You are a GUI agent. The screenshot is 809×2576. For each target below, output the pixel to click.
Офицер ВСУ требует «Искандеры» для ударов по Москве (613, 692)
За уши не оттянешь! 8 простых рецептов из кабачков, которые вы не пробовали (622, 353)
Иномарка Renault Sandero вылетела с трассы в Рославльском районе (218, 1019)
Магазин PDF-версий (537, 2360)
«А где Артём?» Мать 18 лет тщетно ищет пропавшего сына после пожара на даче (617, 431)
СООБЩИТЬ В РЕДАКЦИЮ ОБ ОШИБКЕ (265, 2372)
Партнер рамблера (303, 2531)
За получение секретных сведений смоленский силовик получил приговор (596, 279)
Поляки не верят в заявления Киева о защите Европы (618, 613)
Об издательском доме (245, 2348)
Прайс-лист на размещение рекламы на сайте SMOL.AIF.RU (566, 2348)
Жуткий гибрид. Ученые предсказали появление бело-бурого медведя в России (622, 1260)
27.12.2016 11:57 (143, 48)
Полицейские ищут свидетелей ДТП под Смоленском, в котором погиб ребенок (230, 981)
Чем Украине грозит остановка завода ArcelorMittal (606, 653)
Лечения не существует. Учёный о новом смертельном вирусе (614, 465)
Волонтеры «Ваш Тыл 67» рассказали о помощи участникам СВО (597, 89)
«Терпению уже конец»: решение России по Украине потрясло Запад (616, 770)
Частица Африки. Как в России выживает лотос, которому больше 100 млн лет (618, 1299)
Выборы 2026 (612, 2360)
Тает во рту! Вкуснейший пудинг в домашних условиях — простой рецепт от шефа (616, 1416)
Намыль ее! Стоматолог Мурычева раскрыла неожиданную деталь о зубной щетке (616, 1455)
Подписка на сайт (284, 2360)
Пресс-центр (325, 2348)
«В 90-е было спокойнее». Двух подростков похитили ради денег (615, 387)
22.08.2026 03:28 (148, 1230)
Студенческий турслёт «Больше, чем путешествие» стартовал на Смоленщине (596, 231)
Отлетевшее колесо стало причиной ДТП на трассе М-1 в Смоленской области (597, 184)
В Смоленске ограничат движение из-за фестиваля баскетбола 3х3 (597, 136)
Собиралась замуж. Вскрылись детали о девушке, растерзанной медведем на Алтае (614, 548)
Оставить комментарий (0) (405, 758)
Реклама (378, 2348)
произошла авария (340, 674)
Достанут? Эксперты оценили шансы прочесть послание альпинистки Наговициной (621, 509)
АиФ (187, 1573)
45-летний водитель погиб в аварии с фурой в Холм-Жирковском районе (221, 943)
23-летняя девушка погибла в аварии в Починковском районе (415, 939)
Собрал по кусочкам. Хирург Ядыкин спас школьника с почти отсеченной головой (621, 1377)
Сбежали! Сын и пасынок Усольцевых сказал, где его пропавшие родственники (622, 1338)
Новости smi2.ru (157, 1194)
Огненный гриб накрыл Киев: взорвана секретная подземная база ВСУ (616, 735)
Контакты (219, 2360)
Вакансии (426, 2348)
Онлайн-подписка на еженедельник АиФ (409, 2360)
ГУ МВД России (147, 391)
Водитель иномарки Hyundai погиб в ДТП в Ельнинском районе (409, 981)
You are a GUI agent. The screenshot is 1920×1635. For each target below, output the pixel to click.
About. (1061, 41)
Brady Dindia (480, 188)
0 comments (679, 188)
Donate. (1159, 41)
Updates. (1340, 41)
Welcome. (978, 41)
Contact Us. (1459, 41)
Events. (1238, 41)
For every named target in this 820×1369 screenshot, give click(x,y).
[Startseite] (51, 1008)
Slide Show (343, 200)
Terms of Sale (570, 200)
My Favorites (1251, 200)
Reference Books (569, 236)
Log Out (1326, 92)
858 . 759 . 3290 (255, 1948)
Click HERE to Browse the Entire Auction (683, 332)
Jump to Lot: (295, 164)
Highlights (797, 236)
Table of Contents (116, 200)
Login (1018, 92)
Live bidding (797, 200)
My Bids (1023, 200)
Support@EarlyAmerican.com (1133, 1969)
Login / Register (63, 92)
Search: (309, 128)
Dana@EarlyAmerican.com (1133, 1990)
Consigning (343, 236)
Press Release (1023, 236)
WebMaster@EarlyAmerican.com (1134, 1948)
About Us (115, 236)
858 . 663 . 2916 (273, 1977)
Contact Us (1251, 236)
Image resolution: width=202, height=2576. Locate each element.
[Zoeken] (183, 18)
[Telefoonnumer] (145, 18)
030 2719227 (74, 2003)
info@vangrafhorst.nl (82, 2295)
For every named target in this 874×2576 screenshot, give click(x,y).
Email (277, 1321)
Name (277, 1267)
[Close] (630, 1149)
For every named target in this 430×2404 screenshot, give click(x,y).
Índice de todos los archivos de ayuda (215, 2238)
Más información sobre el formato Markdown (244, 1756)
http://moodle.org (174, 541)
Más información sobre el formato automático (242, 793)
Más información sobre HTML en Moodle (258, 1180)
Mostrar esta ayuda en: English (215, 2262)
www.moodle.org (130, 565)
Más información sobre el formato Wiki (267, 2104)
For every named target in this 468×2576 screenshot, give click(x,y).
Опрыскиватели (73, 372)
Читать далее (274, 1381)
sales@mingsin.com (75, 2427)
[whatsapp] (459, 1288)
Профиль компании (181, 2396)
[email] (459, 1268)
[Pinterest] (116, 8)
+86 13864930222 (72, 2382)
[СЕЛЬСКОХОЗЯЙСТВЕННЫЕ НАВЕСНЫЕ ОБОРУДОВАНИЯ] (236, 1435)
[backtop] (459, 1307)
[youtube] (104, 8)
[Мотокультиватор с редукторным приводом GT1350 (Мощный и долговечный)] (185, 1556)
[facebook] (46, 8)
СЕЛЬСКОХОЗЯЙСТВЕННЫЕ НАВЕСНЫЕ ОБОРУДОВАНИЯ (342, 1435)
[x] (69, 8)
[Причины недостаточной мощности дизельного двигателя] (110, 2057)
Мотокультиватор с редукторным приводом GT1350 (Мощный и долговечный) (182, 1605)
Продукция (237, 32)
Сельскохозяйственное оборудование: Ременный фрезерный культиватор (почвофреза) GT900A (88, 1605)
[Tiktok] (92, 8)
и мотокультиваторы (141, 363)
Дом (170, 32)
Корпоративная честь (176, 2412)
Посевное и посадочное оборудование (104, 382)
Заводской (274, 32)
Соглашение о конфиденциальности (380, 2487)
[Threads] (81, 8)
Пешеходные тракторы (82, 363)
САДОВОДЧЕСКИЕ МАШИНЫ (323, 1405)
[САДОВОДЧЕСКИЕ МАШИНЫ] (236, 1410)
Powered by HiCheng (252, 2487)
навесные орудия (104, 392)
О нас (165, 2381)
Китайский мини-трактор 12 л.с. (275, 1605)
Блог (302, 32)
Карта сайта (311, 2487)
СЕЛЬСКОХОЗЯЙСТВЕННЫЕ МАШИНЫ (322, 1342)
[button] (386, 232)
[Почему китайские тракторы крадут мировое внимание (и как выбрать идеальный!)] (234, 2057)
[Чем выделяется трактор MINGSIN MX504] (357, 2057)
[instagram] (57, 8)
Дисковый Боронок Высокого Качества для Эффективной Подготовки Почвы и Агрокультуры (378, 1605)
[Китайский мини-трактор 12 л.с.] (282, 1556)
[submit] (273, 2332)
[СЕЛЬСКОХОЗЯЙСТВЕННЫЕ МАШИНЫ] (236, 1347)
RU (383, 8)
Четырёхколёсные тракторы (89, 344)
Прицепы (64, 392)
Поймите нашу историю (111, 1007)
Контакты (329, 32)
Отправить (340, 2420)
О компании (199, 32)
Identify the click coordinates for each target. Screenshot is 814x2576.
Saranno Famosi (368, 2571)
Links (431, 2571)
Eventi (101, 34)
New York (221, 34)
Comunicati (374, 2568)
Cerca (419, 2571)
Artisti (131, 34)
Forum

+++

Go over the data and return every line that includes the word "output".

You are a GUI agent. The screenshot is 809×2576. For each target below, output the pixel to click.
You are a GUI agent. The screenshot is 1920×1635. For each target below, output the pixel to click.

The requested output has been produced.